Banks push back as Kraken gains access to Federal Reserve Payment system
3min ReadA U.S. banking group has pushed back against the Fed’s decision to grant Kraken Financial a limited-purpose master account.
Posted: March 4, 2026A U.S. banking industry group has criticized the Federal Reserve’s decision to grant Kraken Financial a limited-purpose master account.
It warns that the move could introduce risks to the payment system and potentially set a precedent for crypto-focused institutions seeking access to the central bank’s infrastructure.
The criticism follows the Federal Reserve Bank of Kansas City’s approval of a limited-purpose account for Kraken. The account was approved for an initial one-year term under the Federal Reserve’s Account Access Guidelines.

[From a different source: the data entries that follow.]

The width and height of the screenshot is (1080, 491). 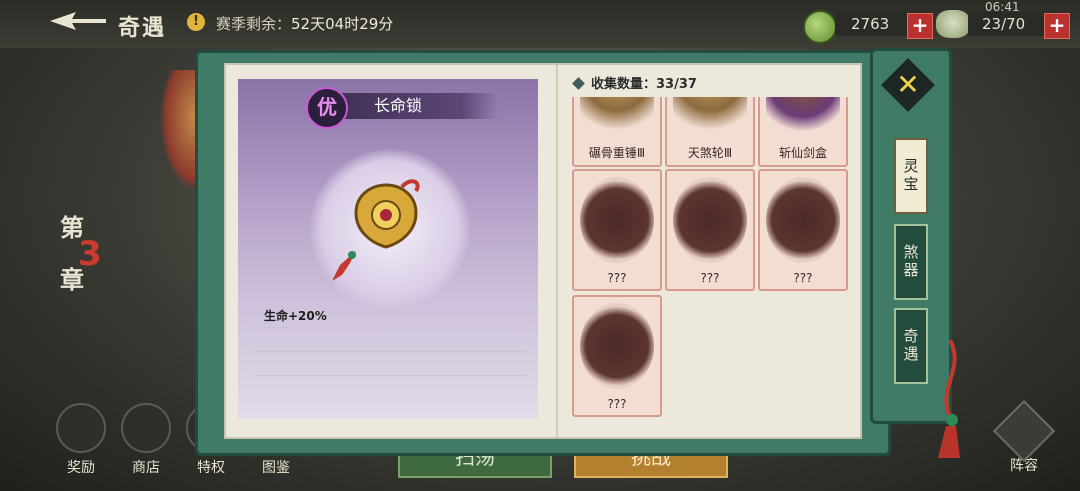 I want to click on collection-card: 斩仙剑盒, so click(x=803, y=132).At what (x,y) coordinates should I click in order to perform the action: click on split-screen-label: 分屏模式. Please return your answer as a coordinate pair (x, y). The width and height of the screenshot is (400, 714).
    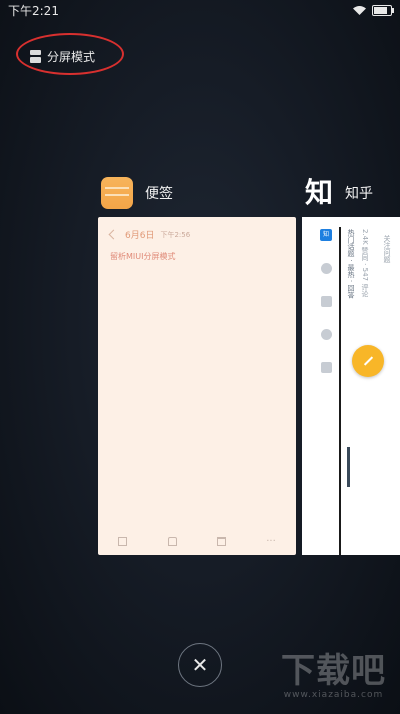
    Looking at the image, I should click on (72, 56).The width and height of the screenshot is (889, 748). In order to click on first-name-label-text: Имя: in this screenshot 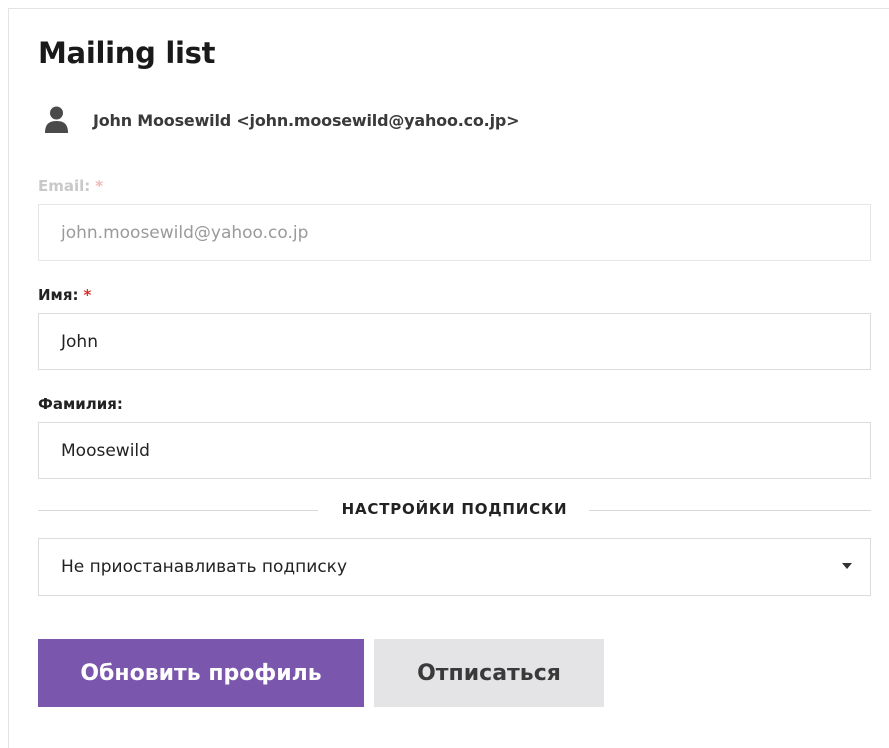, I will do `click(58, 295)`.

Banking lobby questions the decision
The Bank Policy Institute [BPI], which represents major U.S. banks, said the approval appears to grant what it described as a “skinny” master account before the Federal Reserve Board has finalized its broader policy framework governing such access.

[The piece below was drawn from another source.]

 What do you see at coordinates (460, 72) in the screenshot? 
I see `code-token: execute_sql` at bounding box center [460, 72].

Paige Pidano Paridon, BPI’s co-head of regulatory affairs, said the move raises concerns about transparency and regulatory consistency across the Federal Reserve system.
Paridon said in a statement:
“We are deeply concerned that the Federal Reserve Bank of Kansas City has approved an account request for a ‘limited purpose’ master account before the Federal Reserve Board has finalized its policy framework for those accounts.”
The group also questioned whether consistent standards are being applied across the Fed’s regional reserve banks and whether safeguards are in place to address risks, such as anti-money laundering compliance.
Concerns over uninsured crypto banks
Kraken Financial operates as a Wyoming Special Purpose Depository Institution [SPDI]. This is a type of state-chartered institution designed to provide banking services to digital asset firms.
Unlike traditional banks, SPDIs are not federally insured, which BPI said could create additional risks if such institutions gain access to the Federal Reserve’s core settlement infrastructure.
The Kansas City Fed said the account was approved following a risk-based review of Kraken Financial’s business model and compliance with applicable laws and regulations.
Under the Fed’s guidelines, the firm is categorized as a Tier 3 entity, meaning the approval includes restrictions tailored to its risk profile.
Growing tension between banks and crypto firms
The dispute reflects broader tensions between the traditional banking sector and digital asset companies over access to financial infrastructure.
In recent years, several crypto firms have accused banks of “debanking” crypto-related accounts. They argued that financial institutions have been reluctant to serve the sector due to regulatory uncertainty.
At the same time, banking groups have pushed for stricter oversight of the crypto industry and raised concerns about risks associated with digital asset activities.
The issue has also surfaced in Washington’s ongoing debate over crypto legislation. On 3 March, Donald Trump criticized banks for allegedly undermining digital asset reforms.
He warned that delays to market structure legislation, such as the Clarity Act, could push crypto innovation overseas.
Against that backdrop, the Federal Reserve’s decision to grant Kraken direct access to its payment infrastructure has quickly become another flashpoint in the evolving relationship between banks and crypto firms.
Final Summary
- U.S. banks have criticized the Federal Reserve’s decision to grant Kraken Financial a limited-purpose master account. They cite concerns about payment-system risks and regulatory transparency.
- The approval could set a precedent for crypto firms seeking direct access to the Federal Reserve’s settlement infrastructure.